Publié aux éditions 4 Etoiles, «Soeuf Elbadawi fragments I 2003-2023» est un ouvrage fait d’une compilation de sept entretiens recueillis par des journalistes et des critiques sur différents supports.Le livre tourne autour de l’archipel que l’auteur ne cesse de questionner tout au long de son parcours. En sa qualité de poète, dramaturge, chanteur, photographe, metteur en scène, il amène le lecteur à se poser des questions sur l’expérience coloniale dans son pays, à commencer par l’histoire des mercenaires français de Bob Denard.

Porter un nom comme on porte un fardeau

Il pousse sa démarche jusqu’à interroger le nom du pays que certains de ses compatriotes auraient du mal à digérer.«Nous portons notre nom français comme un fardeau [...] alors qu’à l’origine les navigateurs parlaient de Djuzr’ul’Qamar, le pays de lune. En fait, tout dépend de qui raconte». L’Etat français, lorsqu’il s’empare du nom de l’archipel, reprend l’appellation «Comores» des anciens Portugais, une réinterprétation du Djuzr’ul’Qamar des marins arabes, à son profit, «comme une sentence condamnant ces îles dans l’imaginaire colonial. Elle les fait ressentir à rien. «Comoriens», comme-rien. Nos maîtres les plus récents, nous renvoient ainsi à l’article de la mort», fustige Soeuf Elbadawi (P. 117), avant de constater que même le nom attribué à la capitale comorienne par les Français résonne avec la mort : «Moroni sonne comme «mort-au-nid», comme une cité mort-née, alors même que la tradition parle encore de «Un-droni», la ville où l’on est bien».

«Entendre ceux que personne n’interroge»?

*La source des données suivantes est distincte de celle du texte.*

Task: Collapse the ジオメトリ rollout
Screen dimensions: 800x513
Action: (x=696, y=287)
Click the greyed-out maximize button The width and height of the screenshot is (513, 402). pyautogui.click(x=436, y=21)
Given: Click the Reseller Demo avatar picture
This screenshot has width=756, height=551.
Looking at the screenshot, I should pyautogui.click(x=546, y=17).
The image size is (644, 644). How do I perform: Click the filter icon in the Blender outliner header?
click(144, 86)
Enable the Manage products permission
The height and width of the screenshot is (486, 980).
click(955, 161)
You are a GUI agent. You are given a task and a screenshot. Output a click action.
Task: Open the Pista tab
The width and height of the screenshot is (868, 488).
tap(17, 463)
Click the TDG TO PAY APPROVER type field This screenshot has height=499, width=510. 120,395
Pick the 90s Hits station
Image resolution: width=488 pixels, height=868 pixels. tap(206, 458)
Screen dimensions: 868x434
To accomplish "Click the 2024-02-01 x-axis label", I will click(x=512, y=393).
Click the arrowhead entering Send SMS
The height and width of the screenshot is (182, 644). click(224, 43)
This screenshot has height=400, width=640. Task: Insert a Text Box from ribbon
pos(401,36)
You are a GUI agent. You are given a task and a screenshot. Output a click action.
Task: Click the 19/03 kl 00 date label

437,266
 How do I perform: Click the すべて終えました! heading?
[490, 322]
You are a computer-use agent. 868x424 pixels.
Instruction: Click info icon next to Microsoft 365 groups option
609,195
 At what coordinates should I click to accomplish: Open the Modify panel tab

Plus globalement, Soeuf Elbadawi aborde la question du rapport à la mémoire archipélique. Le fait que personne dans les médias occidentaux ne s’intéresse au cimetière marin du Visa Balladur lui pose problème. Les milliers de victimes sacrifiées entre Ndzuani et Mayotte à cause d’une frontière inique française le révolte. Dans un entretien accordé à Putsch, média en ligne, Matteo Ghisalberti lui pose la question de savoir pourquoi les intellectuels comoriens ne disent mot sur la question de Mayotte. «Comment voulez-vous entendre ceux que personne n’interroge? Ils ne sont tout simplement pas audibles. Les enfants de Goliath prennent toute la place à l’écran. Ceux de David cherchent encore leur chemin de parole», répond-il. «Nous montrons la lune du doigt, et les medias se contentent de commenter le doigt au lieu de fouiller dans l’arrière-cour pour révéler ce qui devrait pourtant paraître évident. Nous espérions que les médias, pour une fois s’attacheraient à remuer cette m… que la France se refuse à ramasser dans la cours de nos vieux parents».


La question de Mayotte occupe une grande place dans les sept entretiens contenus dans cet ouvrage, à l’image de ses précédents Obsessions de lune/ Idumbio IV (Bilk & Soul) ou encore Un dhikri pour nos morts, la rage entre les dents (Vents d’Ailleurs) notamment. Ces deux derniers ont d’abord commencé sur les plateaux avant de finir en livre. Dans ces Fragments, Soeuf Elbadawi s’occupe de raviver les douleurs autour des morts du Visa Balladur que l’écrivain camerounais, Rémi Tchokote, assimilait, récemment encore, à un génocide. «Maore signale notre épuisement à tous. Il signifie notre lente deshumanisation. Reste à savoir où cela va nous mener au final? Il y a quelque chose de l’ordre du renoncement dans notre rapport à cette île, alors que même notre vie toute entière en dépend», lance Soeuf Elbadawi, sur un ton plutôt désespéré.

20 ans, la même personne, les mêmes convictions…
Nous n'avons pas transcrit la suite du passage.